Helping others succeed
A passion for service
Ella Meyers ’26, an intervention specialist major from Kalida, Ohio, is gaining a wealth of experience toward her Bluffton University major.
This summer, Meyers began working full time as an independent provider in Putnam County and helped people with disabilities meet their personal goals. She worked individually with about 10 clients who ranged in age from five to 50. Clients chose the times and days of the week they wanted to meet, with each client’s goals outlined by an Individual Service Plan (ISP).
“For example, one person’s goal was ‘I want to learn how to cook healthier,’ so for my two hours with him, we would get groceries and cook healthy meals,” explained Meyers. “He still calls me and tells me what he’s cooking so I know I made an impact, and I’m hoping to continue that in the school setting.”
She enjoyed the work so much she’s continuing the position part time during the academic year. Meyers was initially unsure of her vocation, but it started to come in focus when she was asked to help teach a dance class for kids.

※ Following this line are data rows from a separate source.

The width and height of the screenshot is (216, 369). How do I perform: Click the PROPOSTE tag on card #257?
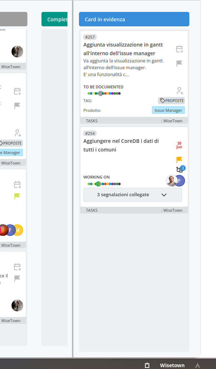click(171, 101)

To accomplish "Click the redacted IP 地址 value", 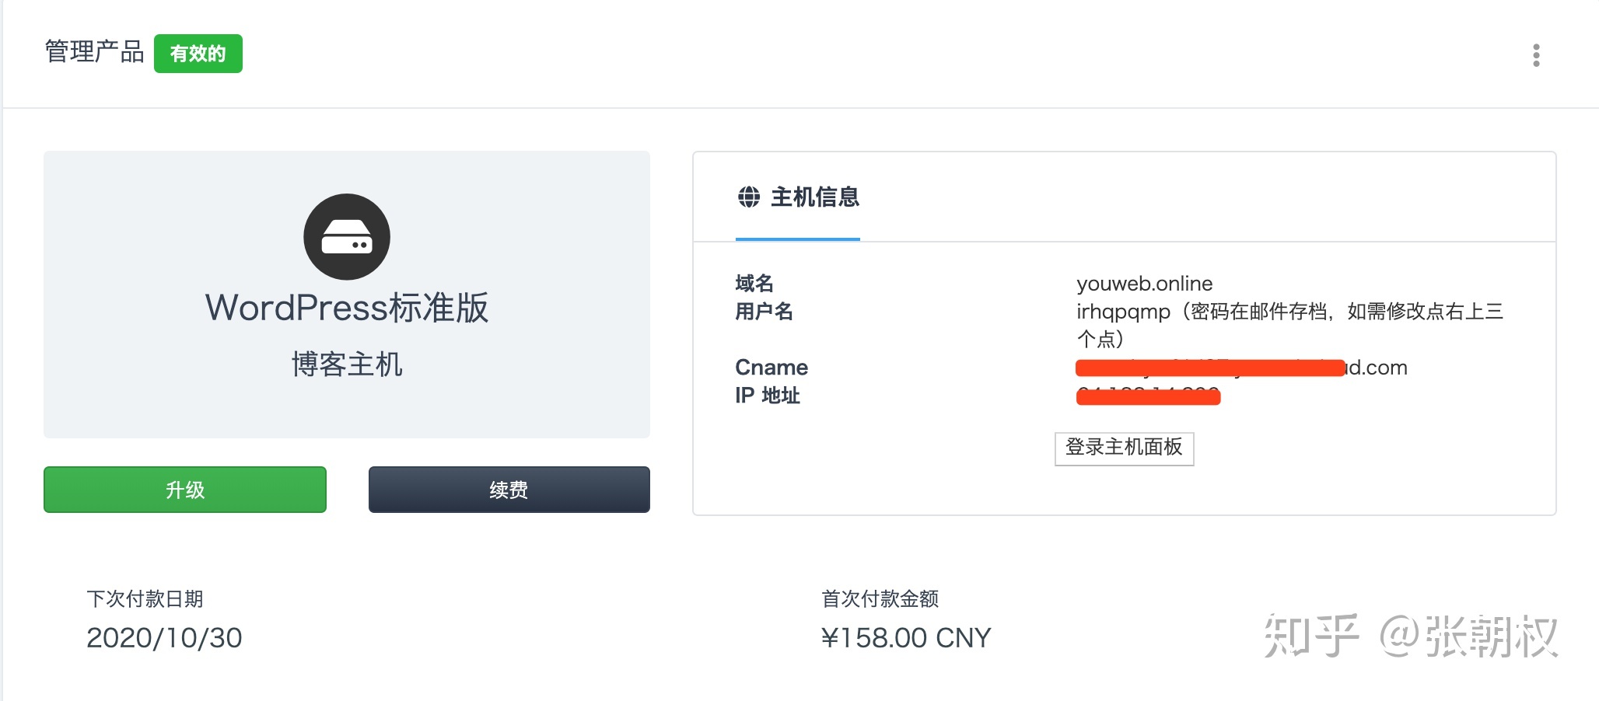I will tap(1148, 396).
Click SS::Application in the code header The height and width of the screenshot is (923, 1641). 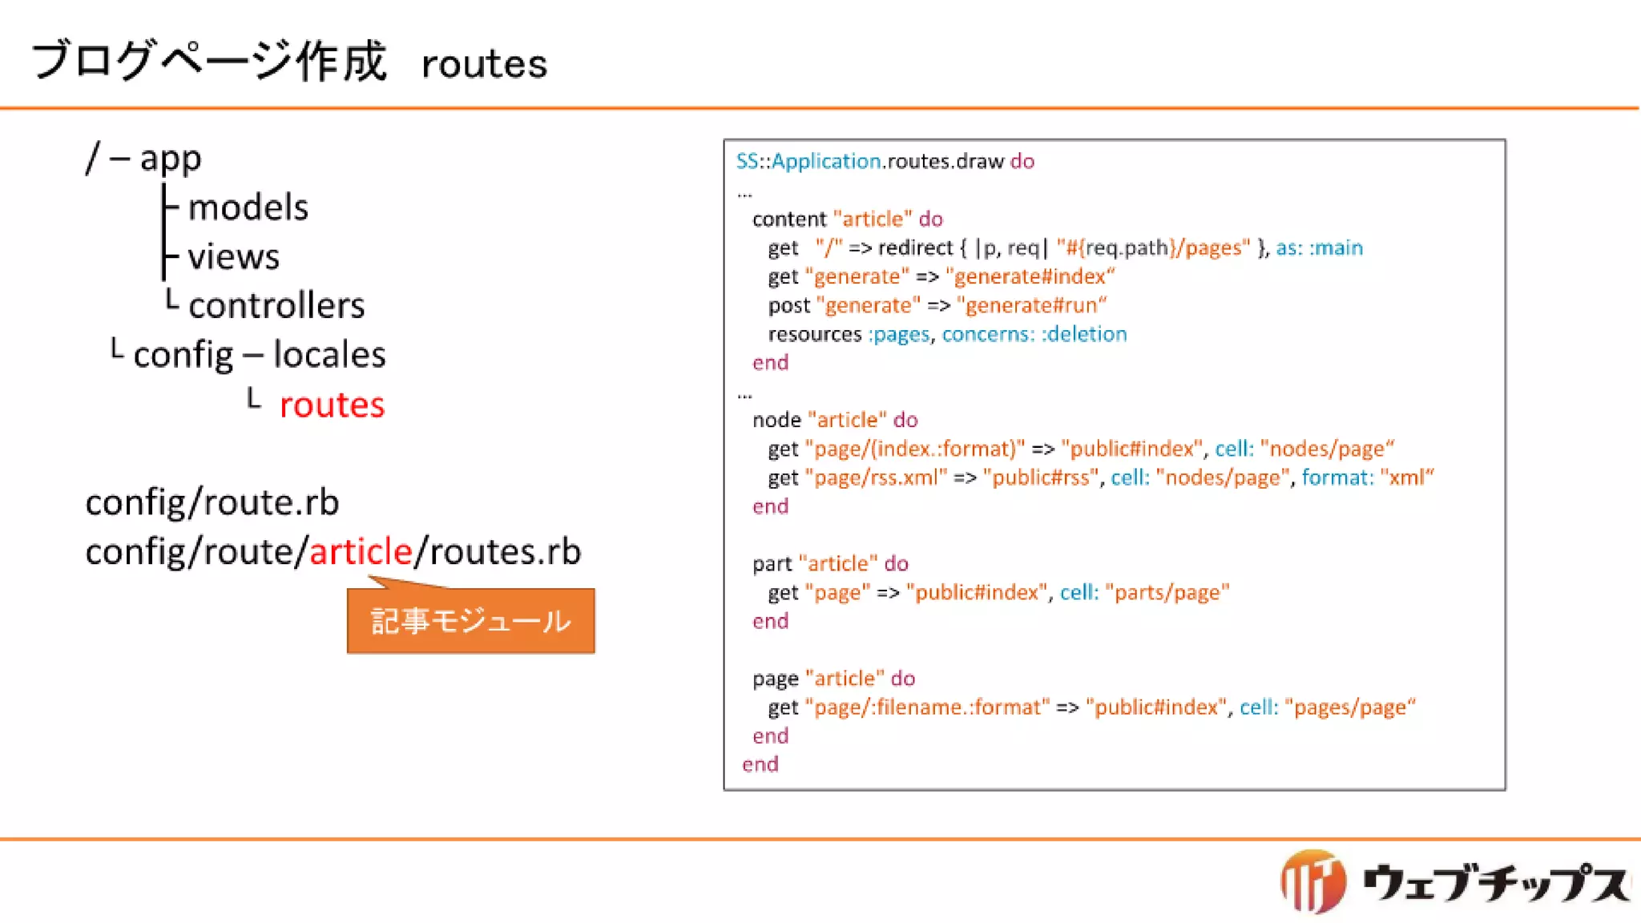(x=808, y=161)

“One of the students had Down syndrome, and my dance instructor assigned me to specifically help him,” said Meyers. “She noticed I had a really good connection with him and said that my directions were set and clear.”
That summer, she worked as a counselor at Camp Robin Rogers, a camp in Spencerville, Ohio, specifically for children and young adults with developmental disabilities and their siblings.
“They have a pool and a playground for everybody,” said Meyers. “It just kind of warmed my heart making connections and realizing everybody’s capabilities.”
Still, she needed help to realize those experiences could inform her future career.
“I wasn’t sure about going to college, but my mom said, ‘I think intervention specialist is your thing. Working with people with disabilities may be your calling,’ and she was right,” explained Meyers.
At Bluffton, Meyers gained even more experience during an education department field experience at Lima Senior High School. While intervention specialists, also known as special education teachers, earn a multi-age teaching license, the field experience led to Meyers’ realization that she’s most interested in working with older students.
She also credits Marathana Prothro, assistant professor of communication, and Dr. Gayle Trollinger, professor of education, with supporting her goals and encouraging her to go above and beyond her own vision of the future.
On campus, Meyers works in the bookstore and gives tours as a President’s Ambassador. She’s also a Becoming a Scholar (BAS) class mentor and participates in Multicultural Student Organization, Bluffton Education Organization and Marbeck Activities Council events.
As a BAS mentor, she recently accompanied first-year students on Bluffton’s Great Adventure to the Great Smoky Mountains of Tennessee. Last year, she formed close bonds with her classmates through the experience.
“As a class, we always stuck together even though we didn’t have to,” said Meyers. “Having a close connection with the friends I made in that group will forever be something that I cherish.”